Emily Porr and Rose London in “Murder on the Nile” at STAGEStheatre.

I like to write about shows people can see. This post is the exception, although you might take a chance and show up at Fullerton’s STAGEStheatre this weekend, hoping for no-shows. Their production of Agatha Christie’s “Murder on the Nile” (through Feb. 10) is such a hot ticket it sold out even before it opened.

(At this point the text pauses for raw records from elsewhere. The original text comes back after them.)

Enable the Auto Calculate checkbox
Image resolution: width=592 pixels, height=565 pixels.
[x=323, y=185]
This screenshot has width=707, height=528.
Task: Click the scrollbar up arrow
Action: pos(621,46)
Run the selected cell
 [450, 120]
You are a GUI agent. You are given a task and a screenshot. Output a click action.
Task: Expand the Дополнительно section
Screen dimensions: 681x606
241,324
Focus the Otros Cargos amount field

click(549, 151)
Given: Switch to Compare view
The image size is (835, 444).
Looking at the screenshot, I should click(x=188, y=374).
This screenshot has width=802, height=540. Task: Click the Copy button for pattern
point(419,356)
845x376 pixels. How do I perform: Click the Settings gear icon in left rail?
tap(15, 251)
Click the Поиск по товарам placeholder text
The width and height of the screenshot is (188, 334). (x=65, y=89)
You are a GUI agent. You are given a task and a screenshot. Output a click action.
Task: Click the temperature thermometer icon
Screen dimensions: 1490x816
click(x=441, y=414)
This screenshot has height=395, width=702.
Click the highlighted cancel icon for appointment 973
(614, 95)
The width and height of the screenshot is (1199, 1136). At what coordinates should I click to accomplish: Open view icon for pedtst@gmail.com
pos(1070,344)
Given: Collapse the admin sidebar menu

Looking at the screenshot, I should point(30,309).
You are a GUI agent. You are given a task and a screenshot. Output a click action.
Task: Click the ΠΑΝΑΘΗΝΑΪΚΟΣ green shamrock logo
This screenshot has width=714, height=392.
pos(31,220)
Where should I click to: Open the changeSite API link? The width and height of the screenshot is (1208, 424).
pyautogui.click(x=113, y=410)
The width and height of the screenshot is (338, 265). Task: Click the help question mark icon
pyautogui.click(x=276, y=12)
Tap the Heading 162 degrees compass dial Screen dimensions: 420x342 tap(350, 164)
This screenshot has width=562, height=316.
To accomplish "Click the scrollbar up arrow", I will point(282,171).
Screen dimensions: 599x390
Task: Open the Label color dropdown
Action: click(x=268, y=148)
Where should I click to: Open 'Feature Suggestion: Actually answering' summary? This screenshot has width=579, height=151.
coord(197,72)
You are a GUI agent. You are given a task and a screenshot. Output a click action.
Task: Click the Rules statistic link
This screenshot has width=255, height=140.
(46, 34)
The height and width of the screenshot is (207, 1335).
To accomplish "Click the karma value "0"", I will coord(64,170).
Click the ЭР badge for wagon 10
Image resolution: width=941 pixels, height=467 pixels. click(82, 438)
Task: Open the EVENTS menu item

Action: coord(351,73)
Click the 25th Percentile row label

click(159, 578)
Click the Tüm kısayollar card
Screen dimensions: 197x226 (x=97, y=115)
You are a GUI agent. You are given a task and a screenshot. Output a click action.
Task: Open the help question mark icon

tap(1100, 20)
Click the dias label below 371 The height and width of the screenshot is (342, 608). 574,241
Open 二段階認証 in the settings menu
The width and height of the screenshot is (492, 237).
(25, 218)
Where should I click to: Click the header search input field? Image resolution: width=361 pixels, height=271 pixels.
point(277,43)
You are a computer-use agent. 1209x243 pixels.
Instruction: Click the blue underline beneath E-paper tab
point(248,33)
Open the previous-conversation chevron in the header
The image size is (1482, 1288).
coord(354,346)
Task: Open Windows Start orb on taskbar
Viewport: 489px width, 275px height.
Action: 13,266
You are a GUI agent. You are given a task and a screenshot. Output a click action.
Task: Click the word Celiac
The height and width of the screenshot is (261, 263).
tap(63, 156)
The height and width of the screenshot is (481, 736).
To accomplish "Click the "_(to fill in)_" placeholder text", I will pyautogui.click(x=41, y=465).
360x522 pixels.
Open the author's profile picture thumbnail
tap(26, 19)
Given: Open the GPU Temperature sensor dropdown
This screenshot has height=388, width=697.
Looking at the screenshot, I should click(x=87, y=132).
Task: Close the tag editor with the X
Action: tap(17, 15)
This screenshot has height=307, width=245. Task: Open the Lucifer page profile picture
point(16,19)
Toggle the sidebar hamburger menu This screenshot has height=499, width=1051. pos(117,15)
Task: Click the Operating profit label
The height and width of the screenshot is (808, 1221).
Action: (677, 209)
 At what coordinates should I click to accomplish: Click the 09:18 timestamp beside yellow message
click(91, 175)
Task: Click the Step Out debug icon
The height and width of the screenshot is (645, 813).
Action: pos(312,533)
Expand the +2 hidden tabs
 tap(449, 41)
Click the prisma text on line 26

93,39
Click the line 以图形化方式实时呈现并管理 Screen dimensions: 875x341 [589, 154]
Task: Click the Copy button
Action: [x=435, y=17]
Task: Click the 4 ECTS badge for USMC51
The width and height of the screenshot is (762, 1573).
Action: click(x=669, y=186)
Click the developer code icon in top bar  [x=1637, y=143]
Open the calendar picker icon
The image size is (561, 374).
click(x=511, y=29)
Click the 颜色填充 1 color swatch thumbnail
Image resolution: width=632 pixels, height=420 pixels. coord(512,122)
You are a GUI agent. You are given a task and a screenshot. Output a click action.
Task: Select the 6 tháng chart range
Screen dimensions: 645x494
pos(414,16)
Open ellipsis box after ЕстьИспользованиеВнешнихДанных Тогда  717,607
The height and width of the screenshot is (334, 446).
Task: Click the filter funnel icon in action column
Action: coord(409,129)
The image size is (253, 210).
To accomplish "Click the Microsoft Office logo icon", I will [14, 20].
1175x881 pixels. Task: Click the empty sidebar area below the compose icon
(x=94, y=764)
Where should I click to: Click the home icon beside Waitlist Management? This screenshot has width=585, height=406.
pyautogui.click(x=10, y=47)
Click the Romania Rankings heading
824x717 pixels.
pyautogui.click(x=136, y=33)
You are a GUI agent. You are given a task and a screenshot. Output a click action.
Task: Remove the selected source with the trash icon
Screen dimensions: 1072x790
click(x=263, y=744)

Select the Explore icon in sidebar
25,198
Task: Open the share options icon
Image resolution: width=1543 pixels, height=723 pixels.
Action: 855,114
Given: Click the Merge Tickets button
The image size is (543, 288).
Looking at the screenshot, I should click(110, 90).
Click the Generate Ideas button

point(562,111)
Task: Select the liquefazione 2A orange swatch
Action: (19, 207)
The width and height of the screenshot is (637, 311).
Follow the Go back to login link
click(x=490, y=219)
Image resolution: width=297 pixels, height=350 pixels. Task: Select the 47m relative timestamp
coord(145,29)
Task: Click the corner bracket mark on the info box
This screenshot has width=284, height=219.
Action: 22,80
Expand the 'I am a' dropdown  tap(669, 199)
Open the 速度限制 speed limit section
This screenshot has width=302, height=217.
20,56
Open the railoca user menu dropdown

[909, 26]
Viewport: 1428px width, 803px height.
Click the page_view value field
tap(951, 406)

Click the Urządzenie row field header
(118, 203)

Christie’s best work? Not by a long shot—and there are a few fired in this cruise ship murder mystery, to be sure. But it’s good fun and director Phil Brickey keeps it moving, except where the author has tied his hands; the first act is bogged down by unnecessary exposition. Apart from that it’s pretty lively, thanks to Rose London, Jason Cook, Jessica Taylor Gable, Emily Porr, Lawrence Ingalls and others in the skilled ensemble cast, who play it broad enough to make it entertaining without going too far over the top.

American Ballet Theatre’s “Harlequinade” at Segerstrom Center for the Arts (mid-January) was a rare treat in the predominantly humorless world of ballet. Unless you attend a performance of “The Nutcracker” or the outlandish Les Ballets Trockadero de Monte Carlo, the most artful dancers rarely attempt to entice a smile out of you—but that isn’t the case with this show.

Most of the humor comes in the first act, an exaggerated pantomime wherein a penniless suitor (Harlequin) is hopelessly in love with a lady (Columbine) whose father wants to marry her off to a wealthy man; a sympathetic servant and a good fairy figure in the scenario. The more typical second act pretty much dispenses with the plot in favor of the usual exhibition dancing, with more joie de vivre than usual. Staged by Alexei Ratmansky with eye-popping costumes and scenery by Robert Perdziola, the show was everything you’d expect from ABT—in short, perfection.

If you missed “In the Fiddler’s House” at Segerstrom Concert Hall (mid-January), you missed one of the season’s best concerts. The Philharmonic Society of OC’s one-night-only reprise of this klezmer album and PBS special not only brought the incomparable Itzhak Perlman back to Costa Mesa but a hugely talented ensemble of musicians including Andy Statman, who might just be the world’s greatest mandolin player.

This week the Philharmonic Society presents the 2019 edition of the Laguna Beach Music Festival (Feb. 6-10), with pianist Joyce Yang serving as guest artistic director. The Society is also offering Kodo (Feb. 10) at Renée and Henry Segerstrom Concert Hall, making new music on the traditional Japanese drum, the taiko.